毛髪を生やす成人の頭髪毛乳頭細胞は「体外では増えることができず、発毛能力をすぐに失ってしまう」(サンフォード・バーナム医学研究所のアレクセイ・テレスキフ助教授)のが、最大の難点だった。
そこで「幹細胞を頭髪毛乳頭細胞に分化させる特殊なプロトコル(手順)を編み出した」(テレスキフ助教授)という。
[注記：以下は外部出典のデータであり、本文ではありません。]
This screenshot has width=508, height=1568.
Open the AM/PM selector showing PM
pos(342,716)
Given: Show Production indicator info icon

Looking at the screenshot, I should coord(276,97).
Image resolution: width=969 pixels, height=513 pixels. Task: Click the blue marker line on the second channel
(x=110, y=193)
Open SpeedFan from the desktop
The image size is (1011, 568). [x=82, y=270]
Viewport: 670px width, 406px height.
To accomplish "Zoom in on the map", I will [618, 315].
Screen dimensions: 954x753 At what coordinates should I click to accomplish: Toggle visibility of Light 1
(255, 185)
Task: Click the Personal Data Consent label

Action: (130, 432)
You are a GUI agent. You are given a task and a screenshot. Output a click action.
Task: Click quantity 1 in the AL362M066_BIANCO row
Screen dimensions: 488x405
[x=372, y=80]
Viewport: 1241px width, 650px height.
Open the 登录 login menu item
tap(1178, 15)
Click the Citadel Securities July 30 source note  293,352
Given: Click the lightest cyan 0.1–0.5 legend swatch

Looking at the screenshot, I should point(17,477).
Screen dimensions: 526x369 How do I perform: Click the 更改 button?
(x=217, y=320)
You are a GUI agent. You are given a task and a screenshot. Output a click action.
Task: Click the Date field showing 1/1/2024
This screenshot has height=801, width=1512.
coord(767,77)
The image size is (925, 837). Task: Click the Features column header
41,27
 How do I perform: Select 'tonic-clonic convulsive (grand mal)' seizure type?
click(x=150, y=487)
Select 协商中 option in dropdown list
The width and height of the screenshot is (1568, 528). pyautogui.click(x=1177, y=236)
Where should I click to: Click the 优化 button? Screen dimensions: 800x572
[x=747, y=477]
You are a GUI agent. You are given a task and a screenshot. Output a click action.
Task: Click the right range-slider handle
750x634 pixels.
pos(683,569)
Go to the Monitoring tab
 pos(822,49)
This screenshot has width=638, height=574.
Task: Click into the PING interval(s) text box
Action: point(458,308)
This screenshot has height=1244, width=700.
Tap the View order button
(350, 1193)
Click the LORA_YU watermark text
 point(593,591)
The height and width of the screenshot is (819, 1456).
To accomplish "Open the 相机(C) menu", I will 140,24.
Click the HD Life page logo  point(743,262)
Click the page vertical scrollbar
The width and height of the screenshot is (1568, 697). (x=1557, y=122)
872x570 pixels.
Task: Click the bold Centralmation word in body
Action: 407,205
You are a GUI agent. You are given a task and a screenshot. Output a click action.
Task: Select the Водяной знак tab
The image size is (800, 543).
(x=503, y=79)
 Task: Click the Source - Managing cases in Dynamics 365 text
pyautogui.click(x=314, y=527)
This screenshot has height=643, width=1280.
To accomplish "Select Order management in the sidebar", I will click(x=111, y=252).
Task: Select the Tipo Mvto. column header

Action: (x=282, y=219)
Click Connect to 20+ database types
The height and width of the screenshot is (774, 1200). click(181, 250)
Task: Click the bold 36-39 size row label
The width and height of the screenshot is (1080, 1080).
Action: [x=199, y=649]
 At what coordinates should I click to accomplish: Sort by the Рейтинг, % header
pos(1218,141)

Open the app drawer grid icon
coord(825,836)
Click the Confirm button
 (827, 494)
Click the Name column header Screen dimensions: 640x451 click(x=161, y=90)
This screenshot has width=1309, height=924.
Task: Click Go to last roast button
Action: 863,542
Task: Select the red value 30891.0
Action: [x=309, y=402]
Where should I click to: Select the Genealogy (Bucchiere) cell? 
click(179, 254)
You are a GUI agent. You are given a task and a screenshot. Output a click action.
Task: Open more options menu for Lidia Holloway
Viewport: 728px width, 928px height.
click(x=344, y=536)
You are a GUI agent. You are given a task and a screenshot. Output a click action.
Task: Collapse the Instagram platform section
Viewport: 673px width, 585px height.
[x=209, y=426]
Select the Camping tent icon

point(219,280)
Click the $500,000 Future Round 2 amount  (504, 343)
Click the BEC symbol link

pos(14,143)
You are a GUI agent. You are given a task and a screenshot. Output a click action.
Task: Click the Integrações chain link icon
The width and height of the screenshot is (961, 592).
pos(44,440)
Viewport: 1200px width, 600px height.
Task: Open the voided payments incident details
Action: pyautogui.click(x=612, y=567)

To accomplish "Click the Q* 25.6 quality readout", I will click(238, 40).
この細胞をマウスに移植したところヒトの毛髪の成長を誘発することが確認できたとしている。
現時点で具体的な手順は明らかにしていないが、スペインの国立がん研究センターが先に、白血球の一種である「マクロファージ」が、毛髪の成長に関係する幹細胞の分裂を活性化させることを発見しており、この技術を応用したとみられている。
テレスキフ助教授は「この方法だと、患者のための頭髪毛乳頭細胞を実験室で無限に作り出すことができる」と述べた。
低コストで大量移植可能
現在唯一の薄毛治療法は、自分の後頭部などに残された毛髪を作り出す皮膚器官の「毛包」を移植するしかないが、毛包が失われていれば不可能だ。幹細胞から分化させた細胞を使えば、低コストで大量の移植が可能になる。